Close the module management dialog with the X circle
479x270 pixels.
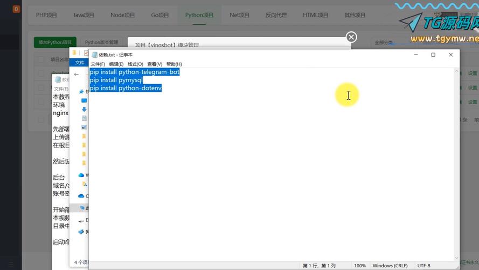pyautogui.click(x=351, y=37)
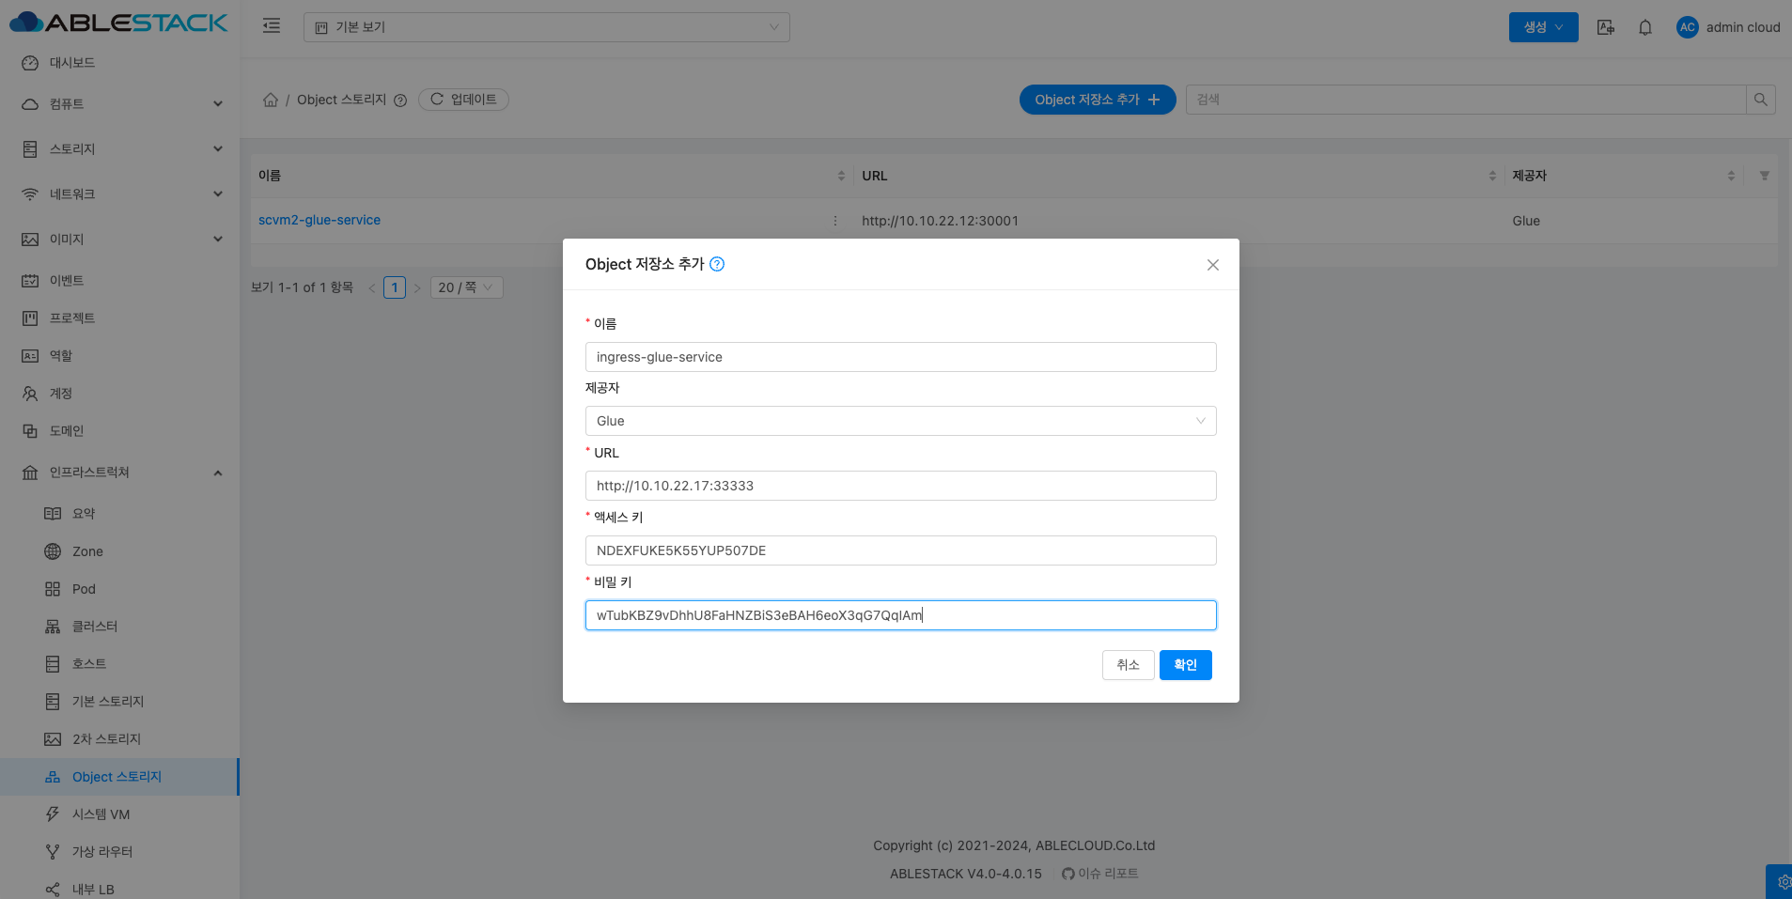Viewport: 1792px width, 899px height.
Task: Open the 제공자 Glue dropdown
Action: pyautogui.click(x=900, y=421)
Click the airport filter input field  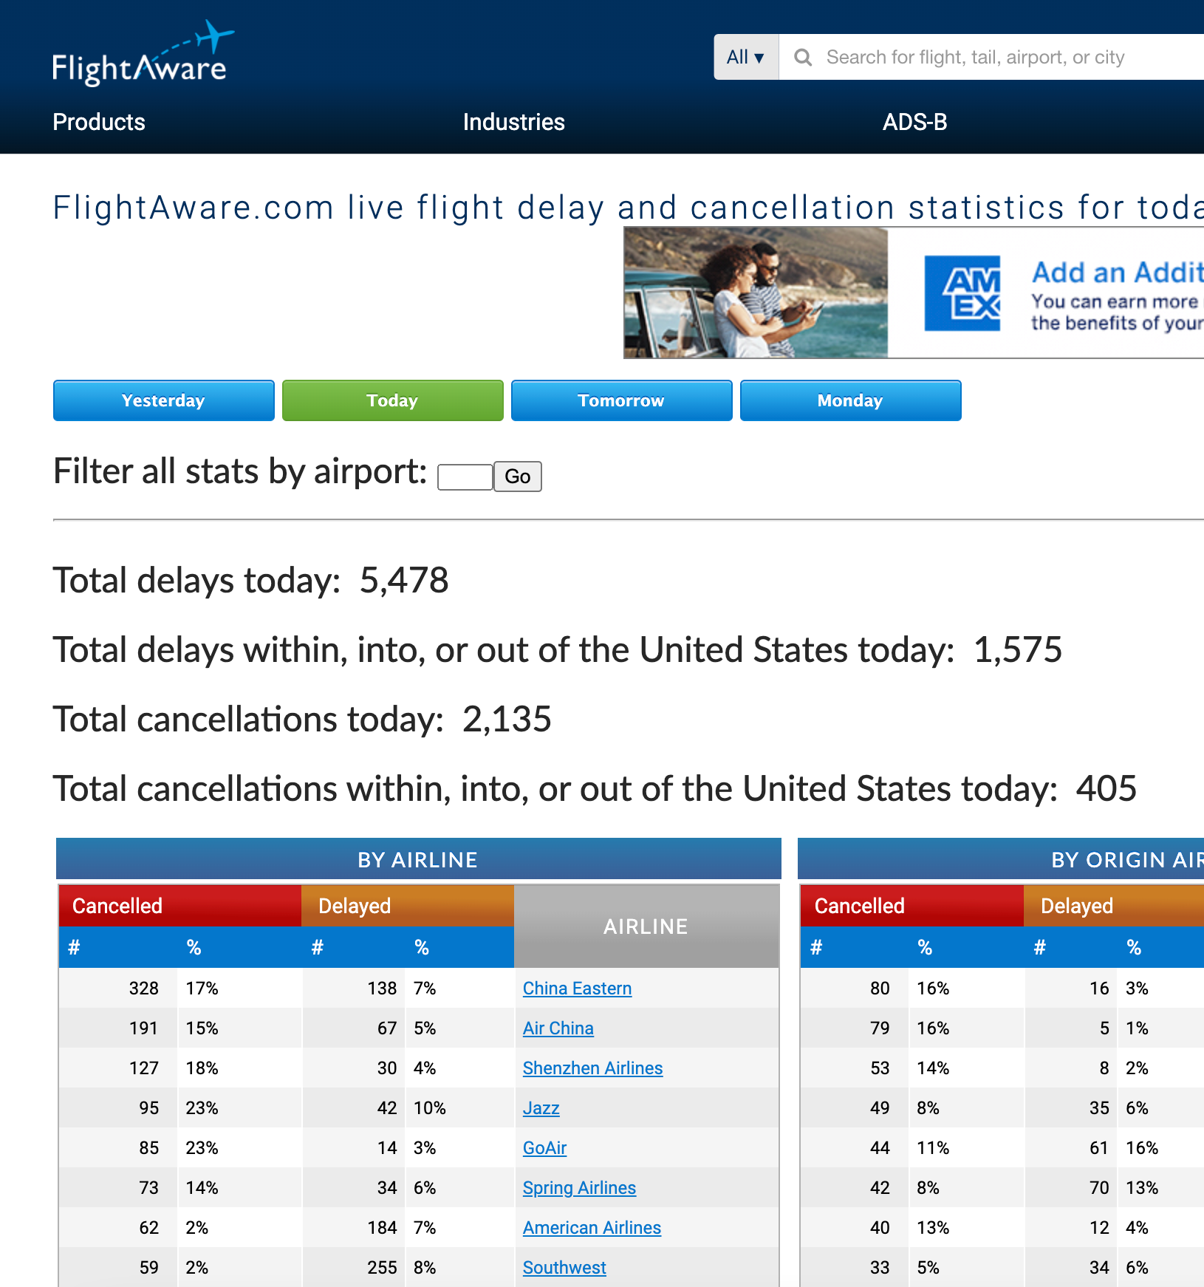(x=464, y=477)
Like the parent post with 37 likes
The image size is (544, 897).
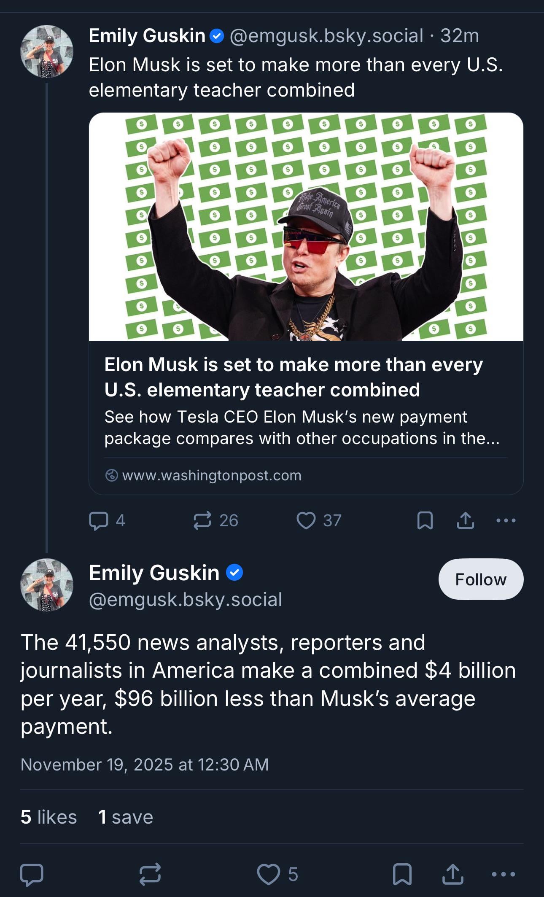306,520
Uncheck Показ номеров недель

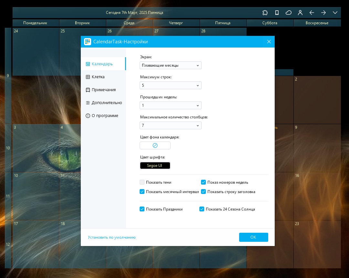tap(204, 182)

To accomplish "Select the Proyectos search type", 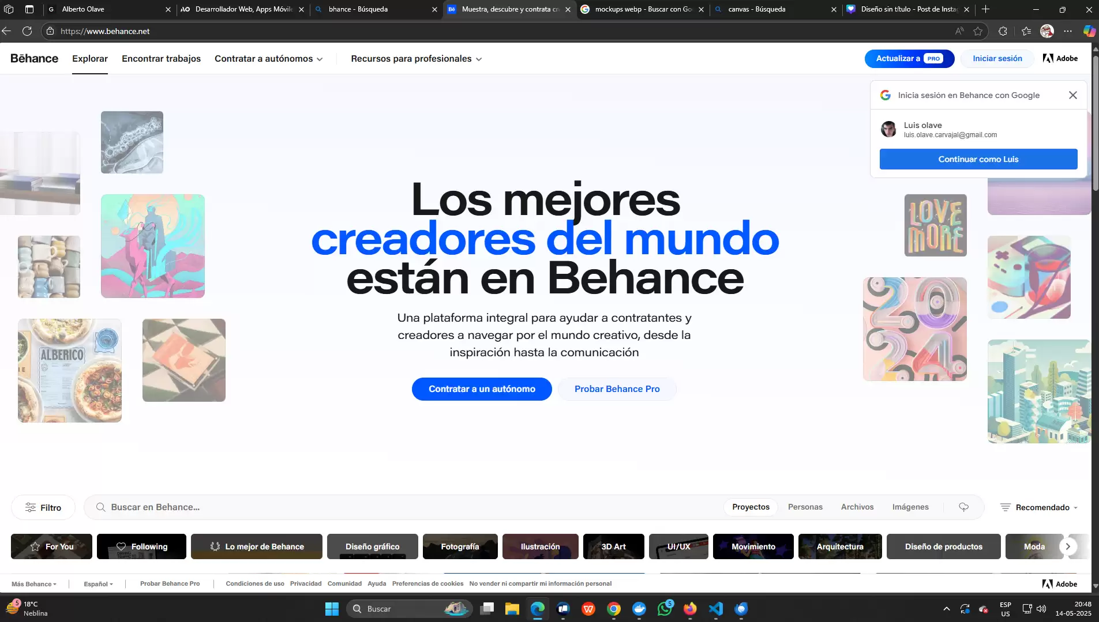I will click(x=751, y=507).
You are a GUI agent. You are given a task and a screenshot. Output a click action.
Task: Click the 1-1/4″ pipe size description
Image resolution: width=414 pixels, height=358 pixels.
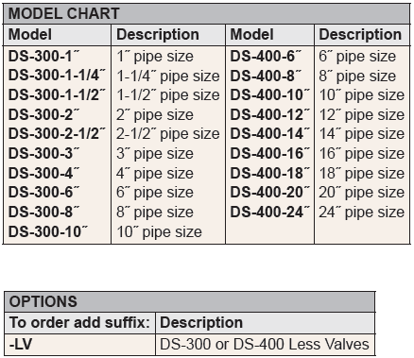pos(168,76)
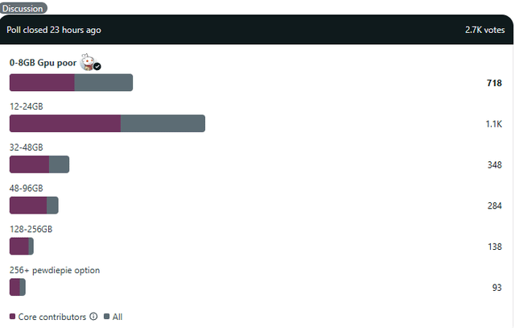Click the 48-96GB poll option label
Screen dimensions: 515x328
click(x=27, y=189)
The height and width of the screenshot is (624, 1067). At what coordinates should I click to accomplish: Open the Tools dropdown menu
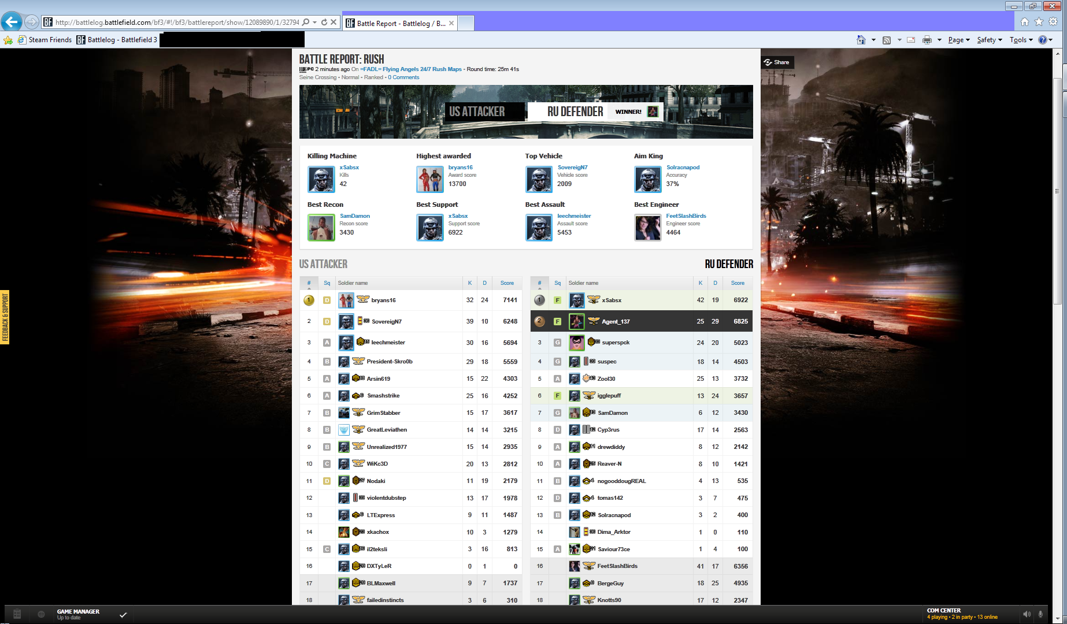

----------------------------------------

With the pictures excluded, retype exactly the lines from the one containing "Task: Click the 1-1/4″ pipe size description" through the last line of the listing, both ends included.

▶ _Result below_
Task: Click the 1-1/4″ pipe size description
Image resolution: width=414 pixels, height=358 pixels.
pos(168,76)
Click the 48-96GB poll option label
Screen dimensions: 515x328
click(x=27, y=189)
The height and width of the screenshot is (624, 1067). At what coordinates should I click to accomplish: Open the Tools dropdown menu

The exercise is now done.